Aim of the exercise
Where a line of the records contains the word "element", show that line.

◇ ◇ ◇ ◇ ◇

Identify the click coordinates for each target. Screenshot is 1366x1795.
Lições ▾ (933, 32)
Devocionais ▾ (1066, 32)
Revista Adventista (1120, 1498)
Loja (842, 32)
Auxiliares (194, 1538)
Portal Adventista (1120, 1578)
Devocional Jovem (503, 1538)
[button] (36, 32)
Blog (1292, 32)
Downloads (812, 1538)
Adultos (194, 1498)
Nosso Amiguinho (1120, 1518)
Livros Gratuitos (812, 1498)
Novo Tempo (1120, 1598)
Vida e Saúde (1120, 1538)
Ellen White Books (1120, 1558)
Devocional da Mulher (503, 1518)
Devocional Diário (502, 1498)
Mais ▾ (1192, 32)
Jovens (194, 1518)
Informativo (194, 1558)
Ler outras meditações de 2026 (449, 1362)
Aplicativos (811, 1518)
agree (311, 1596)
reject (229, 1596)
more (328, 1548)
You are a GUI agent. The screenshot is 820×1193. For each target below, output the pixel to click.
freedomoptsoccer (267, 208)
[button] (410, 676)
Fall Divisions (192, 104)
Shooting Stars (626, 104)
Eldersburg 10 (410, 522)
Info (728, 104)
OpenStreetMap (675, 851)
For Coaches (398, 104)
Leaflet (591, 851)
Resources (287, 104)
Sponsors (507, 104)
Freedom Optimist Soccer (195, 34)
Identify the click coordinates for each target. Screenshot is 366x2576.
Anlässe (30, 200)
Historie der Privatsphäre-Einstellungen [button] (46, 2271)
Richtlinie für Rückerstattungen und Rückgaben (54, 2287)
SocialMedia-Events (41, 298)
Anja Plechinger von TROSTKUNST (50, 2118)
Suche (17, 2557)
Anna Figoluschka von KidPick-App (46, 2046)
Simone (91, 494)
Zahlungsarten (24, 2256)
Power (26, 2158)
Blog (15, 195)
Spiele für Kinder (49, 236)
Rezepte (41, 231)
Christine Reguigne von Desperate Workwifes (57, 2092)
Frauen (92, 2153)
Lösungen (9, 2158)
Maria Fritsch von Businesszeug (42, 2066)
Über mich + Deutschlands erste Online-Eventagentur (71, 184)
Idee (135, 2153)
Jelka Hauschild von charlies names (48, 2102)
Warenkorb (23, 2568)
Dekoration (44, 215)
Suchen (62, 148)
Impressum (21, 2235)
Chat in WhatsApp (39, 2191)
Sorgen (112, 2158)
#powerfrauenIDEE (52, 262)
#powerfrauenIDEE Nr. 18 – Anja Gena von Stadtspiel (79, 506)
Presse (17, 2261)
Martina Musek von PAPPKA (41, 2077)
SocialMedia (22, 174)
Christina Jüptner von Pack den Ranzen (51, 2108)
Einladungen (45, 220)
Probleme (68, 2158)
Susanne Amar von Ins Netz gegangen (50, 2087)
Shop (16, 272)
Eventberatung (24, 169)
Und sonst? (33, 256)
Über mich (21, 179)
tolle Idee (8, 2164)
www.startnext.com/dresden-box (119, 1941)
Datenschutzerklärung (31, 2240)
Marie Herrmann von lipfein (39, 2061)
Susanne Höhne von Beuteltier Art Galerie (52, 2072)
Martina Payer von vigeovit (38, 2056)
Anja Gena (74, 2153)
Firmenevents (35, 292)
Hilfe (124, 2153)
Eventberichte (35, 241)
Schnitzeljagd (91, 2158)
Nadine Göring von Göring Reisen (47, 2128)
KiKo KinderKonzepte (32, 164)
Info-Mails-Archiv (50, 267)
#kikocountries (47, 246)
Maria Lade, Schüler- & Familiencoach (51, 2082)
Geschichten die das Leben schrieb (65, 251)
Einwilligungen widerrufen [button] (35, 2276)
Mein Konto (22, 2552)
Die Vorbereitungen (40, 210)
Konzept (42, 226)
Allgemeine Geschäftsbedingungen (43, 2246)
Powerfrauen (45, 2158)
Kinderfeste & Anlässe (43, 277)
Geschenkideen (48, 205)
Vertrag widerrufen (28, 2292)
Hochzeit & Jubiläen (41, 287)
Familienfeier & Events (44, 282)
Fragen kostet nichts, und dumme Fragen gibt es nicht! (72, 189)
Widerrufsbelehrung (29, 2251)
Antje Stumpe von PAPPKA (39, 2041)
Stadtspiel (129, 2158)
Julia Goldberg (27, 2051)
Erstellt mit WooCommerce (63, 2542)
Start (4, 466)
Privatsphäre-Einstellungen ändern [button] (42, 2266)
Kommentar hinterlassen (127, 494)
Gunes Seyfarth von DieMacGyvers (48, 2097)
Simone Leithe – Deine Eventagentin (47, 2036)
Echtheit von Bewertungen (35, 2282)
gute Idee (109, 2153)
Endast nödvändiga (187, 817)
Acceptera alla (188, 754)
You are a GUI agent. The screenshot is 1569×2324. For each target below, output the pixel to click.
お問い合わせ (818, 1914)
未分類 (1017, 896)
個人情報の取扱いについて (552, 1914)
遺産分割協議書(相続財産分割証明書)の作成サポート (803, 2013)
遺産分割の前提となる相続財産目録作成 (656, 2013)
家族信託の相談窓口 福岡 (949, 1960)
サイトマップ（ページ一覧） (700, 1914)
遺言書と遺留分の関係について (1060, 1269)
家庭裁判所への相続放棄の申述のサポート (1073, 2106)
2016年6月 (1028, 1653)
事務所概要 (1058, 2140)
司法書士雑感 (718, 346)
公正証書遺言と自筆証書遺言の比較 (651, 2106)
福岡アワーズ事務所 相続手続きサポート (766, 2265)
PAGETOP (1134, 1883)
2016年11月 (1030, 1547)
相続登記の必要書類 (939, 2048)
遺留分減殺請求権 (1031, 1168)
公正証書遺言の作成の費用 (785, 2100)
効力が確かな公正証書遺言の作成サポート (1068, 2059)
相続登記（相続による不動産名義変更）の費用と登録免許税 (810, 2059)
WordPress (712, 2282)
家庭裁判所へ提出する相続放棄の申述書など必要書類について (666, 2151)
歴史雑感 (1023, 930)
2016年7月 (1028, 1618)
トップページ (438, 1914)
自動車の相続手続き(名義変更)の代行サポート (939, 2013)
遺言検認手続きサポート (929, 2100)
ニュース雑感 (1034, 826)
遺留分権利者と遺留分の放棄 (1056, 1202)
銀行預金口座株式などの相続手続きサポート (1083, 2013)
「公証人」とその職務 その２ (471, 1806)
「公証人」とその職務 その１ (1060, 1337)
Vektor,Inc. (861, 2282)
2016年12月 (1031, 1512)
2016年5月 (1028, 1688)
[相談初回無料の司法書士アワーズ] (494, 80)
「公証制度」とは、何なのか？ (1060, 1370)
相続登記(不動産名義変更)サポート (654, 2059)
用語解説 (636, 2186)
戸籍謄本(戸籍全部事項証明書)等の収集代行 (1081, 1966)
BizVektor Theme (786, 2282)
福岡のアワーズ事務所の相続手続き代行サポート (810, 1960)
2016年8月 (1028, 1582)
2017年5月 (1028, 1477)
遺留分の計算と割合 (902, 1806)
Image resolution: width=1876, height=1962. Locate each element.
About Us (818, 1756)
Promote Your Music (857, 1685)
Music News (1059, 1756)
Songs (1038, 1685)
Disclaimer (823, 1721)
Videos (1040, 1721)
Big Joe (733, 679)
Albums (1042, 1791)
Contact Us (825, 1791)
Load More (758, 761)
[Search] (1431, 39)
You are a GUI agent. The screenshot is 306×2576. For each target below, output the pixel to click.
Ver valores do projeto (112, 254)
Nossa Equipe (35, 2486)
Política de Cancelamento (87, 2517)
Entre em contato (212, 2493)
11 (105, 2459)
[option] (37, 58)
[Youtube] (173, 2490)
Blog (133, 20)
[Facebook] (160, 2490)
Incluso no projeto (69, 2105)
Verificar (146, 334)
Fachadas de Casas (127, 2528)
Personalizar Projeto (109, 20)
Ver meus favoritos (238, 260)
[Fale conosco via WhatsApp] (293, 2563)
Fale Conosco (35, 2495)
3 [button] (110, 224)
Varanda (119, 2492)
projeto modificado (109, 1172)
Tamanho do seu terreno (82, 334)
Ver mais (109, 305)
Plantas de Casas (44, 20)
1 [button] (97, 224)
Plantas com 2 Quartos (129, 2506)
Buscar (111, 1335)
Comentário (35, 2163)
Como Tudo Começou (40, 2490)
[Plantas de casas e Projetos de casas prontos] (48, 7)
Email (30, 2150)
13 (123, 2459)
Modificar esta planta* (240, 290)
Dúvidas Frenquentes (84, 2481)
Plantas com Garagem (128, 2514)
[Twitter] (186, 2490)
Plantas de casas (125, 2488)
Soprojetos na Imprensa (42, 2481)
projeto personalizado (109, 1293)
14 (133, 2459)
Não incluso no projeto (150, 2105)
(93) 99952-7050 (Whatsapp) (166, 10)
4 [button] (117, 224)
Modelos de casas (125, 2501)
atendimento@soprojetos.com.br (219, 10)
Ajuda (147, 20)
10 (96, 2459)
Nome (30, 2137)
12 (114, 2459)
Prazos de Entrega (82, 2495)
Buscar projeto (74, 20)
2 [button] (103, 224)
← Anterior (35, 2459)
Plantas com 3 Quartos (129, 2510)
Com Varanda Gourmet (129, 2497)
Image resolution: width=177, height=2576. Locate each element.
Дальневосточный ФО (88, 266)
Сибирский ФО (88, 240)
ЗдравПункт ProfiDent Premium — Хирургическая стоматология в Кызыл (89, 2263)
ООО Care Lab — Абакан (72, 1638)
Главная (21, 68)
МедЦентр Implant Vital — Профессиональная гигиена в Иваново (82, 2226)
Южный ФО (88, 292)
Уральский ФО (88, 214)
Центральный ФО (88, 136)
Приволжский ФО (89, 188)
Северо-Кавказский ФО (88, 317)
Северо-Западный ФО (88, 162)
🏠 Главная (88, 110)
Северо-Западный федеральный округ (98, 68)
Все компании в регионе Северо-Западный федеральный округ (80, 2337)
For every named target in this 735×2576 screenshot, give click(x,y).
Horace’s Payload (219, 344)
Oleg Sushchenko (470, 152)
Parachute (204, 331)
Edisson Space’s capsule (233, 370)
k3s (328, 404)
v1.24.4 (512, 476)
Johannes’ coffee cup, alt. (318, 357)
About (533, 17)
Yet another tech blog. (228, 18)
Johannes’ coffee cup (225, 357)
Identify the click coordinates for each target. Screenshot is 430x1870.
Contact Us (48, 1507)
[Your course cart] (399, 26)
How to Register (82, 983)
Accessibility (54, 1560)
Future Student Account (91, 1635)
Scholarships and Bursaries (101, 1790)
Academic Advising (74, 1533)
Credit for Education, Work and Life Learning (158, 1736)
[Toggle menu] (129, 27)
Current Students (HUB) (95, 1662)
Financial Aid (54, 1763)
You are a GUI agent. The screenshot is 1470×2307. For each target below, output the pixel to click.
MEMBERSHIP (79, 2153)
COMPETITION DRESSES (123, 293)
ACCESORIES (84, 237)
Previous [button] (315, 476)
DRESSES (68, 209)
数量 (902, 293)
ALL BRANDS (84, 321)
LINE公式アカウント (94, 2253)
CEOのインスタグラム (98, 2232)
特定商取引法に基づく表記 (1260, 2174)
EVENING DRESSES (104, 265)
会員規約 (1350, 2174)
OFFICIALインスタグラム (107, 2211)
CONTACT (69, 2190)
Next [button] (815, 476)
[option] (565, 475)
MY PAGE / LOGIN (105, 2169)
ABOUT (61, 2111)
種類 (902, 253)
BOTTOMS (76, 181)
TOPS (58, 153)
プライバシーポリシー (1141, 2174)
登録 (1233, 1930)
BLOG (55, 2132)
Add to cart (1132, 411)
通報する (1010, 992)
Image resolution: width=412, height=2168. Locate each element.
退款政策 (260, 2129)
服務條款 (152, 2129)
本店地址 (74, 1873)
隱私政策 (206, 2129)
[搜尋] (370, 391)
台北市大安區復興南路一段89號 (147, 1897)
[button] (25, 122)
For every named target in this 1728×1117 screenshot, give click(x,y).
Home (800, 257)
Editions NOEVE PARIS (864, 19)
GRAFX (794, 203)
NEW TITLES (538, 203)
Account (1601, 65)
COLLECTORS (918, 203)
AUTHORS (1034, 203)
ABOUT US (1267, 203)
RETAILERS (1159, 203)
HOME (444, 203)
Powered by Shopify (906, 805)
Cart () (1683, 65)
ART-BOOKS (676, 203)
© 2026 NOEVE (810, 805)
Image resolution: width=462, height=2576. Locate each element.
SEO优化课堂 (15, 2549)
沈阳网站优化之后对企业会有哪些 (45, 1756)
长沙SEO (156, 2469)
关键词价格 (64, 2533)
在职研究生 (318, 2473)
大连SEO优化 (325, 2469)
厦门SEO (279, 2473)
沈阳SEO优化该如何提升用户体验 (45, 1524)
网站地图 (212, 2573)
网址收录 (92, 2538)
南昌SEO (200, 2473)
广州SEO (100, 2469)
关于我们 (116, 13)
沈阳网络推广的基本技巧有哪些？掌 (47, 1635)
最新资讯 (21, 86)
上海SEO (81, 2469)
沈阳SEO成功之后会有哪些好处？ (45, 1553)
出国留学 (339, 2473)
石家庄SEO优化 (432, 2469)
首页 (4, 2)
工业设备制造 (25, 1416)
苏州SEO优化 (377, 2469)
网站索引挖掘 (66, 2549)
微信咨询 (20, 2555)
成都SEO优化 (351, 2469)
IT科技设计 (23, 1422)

◇ ◇ ◇ ◇ ◇

Written reply
Image resolution: width=1876, height=1962. Locate each element.
Image resolution: width=177, height=2576. Locate each element.
Image resolution: width=412, height=2168. Locate each element.
Image resolution: width=462, height=2576. Locate each element.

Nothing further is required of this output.